If I killed somebody and tried to rationalize it (he would have died at some
point anyway, maybe he was a bad person, etc.), you could retort that no
matter what, I killed someone and it's just bad because you are causing lots
of harm (the victim, his family and friends, etc.), but you couldn't tell
someone who downloaded illegally some music that it's just a bad thing to do.

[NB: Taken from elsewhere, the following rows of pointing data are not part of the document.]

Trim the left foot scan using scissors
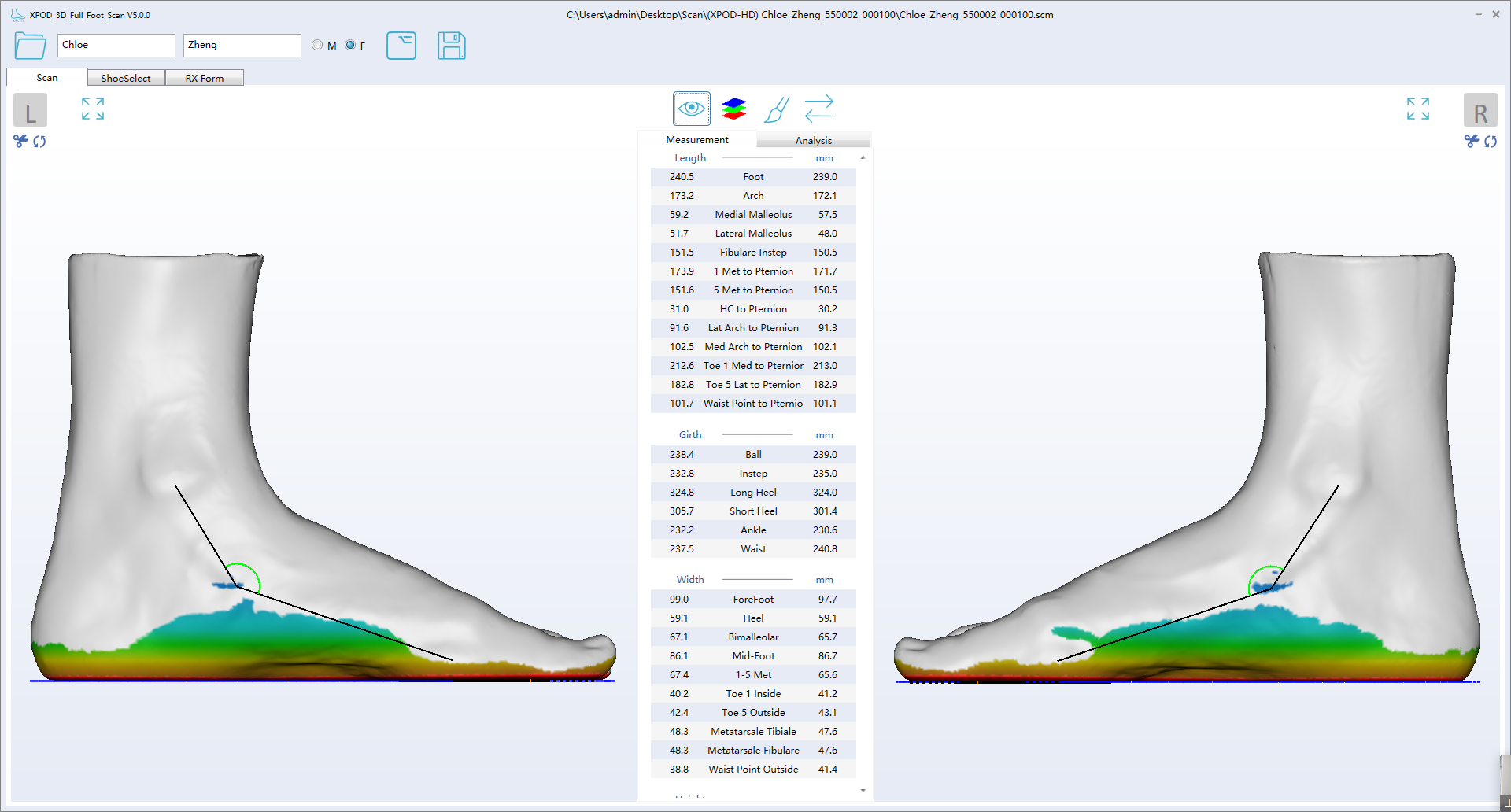Viewport: 1511px width, 812px height. [x=19, y=142]
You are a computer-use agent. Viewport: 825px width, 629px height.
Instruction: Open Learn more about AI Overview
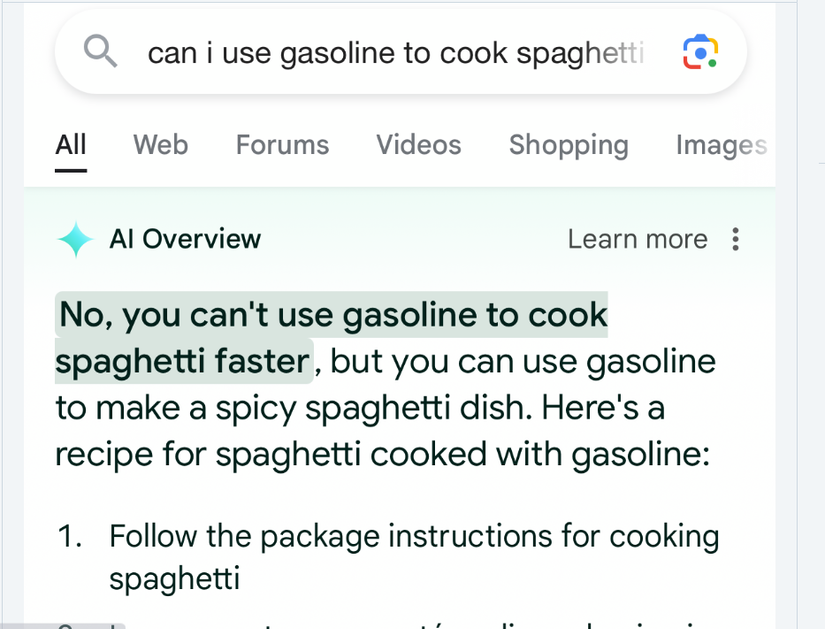(x=637, y=239)
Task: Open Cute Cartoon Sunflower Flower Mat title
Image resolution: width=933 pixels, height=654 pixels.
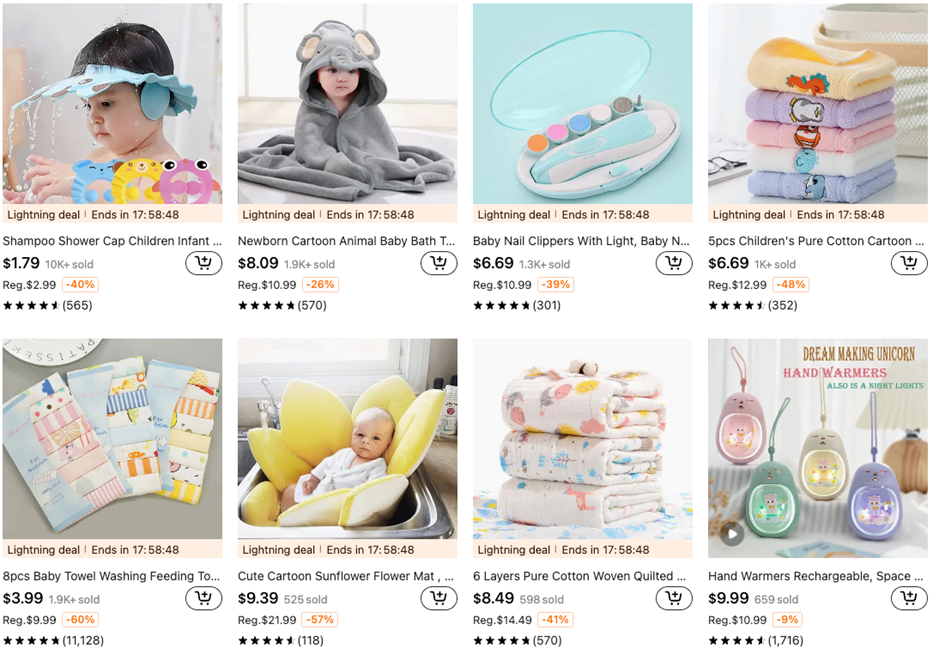Action: (x=346, y=576)
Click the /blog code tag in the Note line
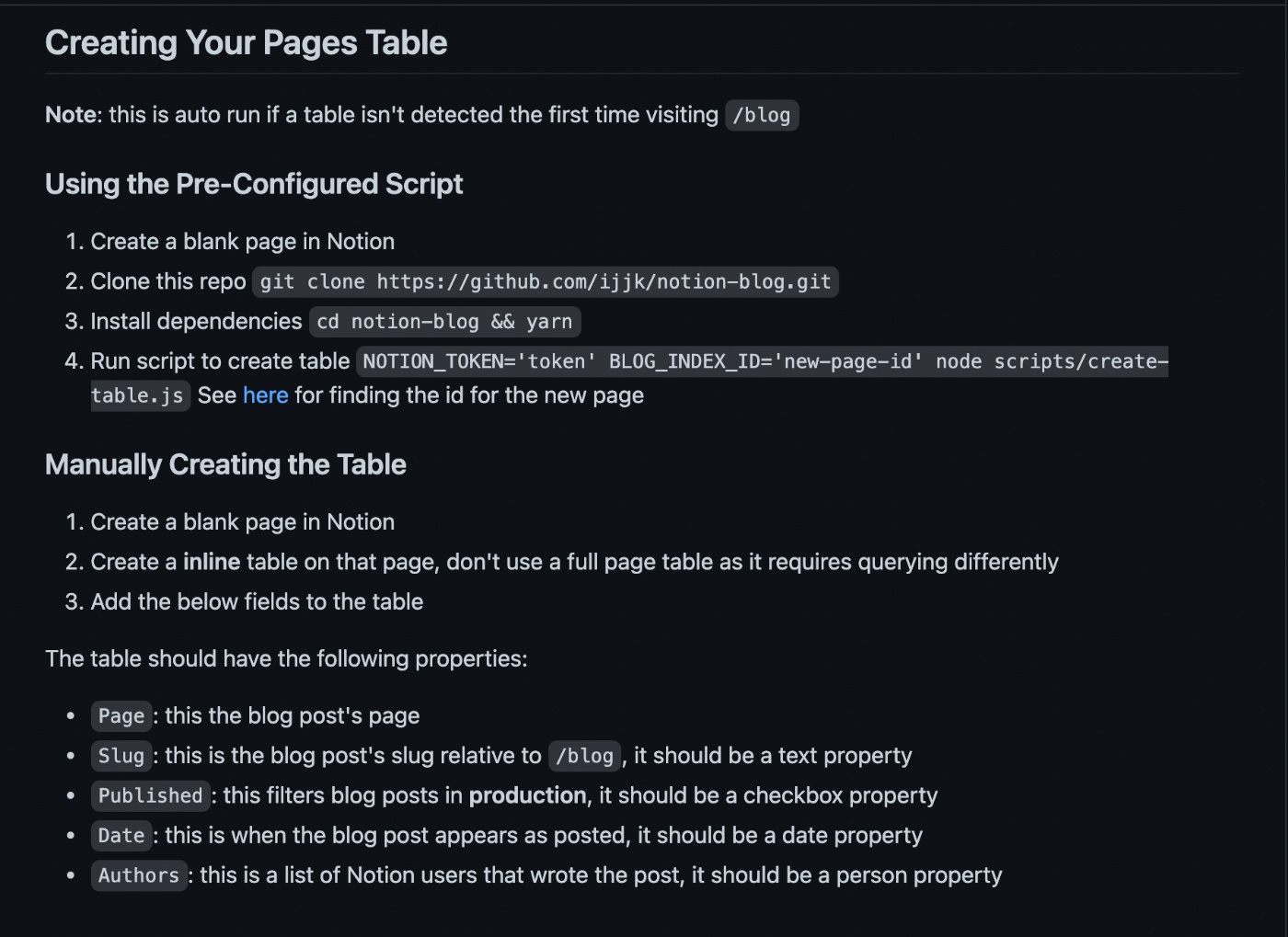Screen dimensions: 1288x937 [761, 115]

That's why I agree with the GP that his mention of the rationalization process
is here to automatically dismiss counter argument. It is an interesting point,
and I am sure people used this process to have a clear conscience having done
really bad things, but it is not by itself a counter-argument to illegal
download, or anything else.

------
readymade
I like Ariely but he's off the mark here, and ironically I think his
"conversion" is just as much a rationalization as any he represented in this
post.

It sucks to work hard on something that you're not renumerated for to the
degree you'd like. Suddenly maybe you're a big enough name that this isn't
simply due to obscurity, and you resent the fact that people got something out
of your effort without paying you for it. But the only thing obligating them
to do so in an absolute sense is copyright, and the moral compass of great
swaths of the general public seems to have evolved quite decisively beyond it,
and as problematic as that is for the current model of creative business I
doubt it will change any time soon. I'm no economist but I suspect it has to
do with an innate understanding of the value of the bits in and of themselves,
which due to the low cost of reproduction, is practically zero. This causes
cognitive dissonance in some, who believe it is their moral duty to support
the originators of those bits by purchasing them through on online store, but
apart from the few who actually take an overtly principled stance on the
matter, I suspect most who prefer this mode of distribution actually do so
because what they are really buying is the convenience and quality of the
transaction.

So yeah, artists deserve a fair shake in all this. But perhaps it's more
sensible to recognize the market is shifting and that the artists and
publishers of the future are going to need to take new approaches toward
monetization.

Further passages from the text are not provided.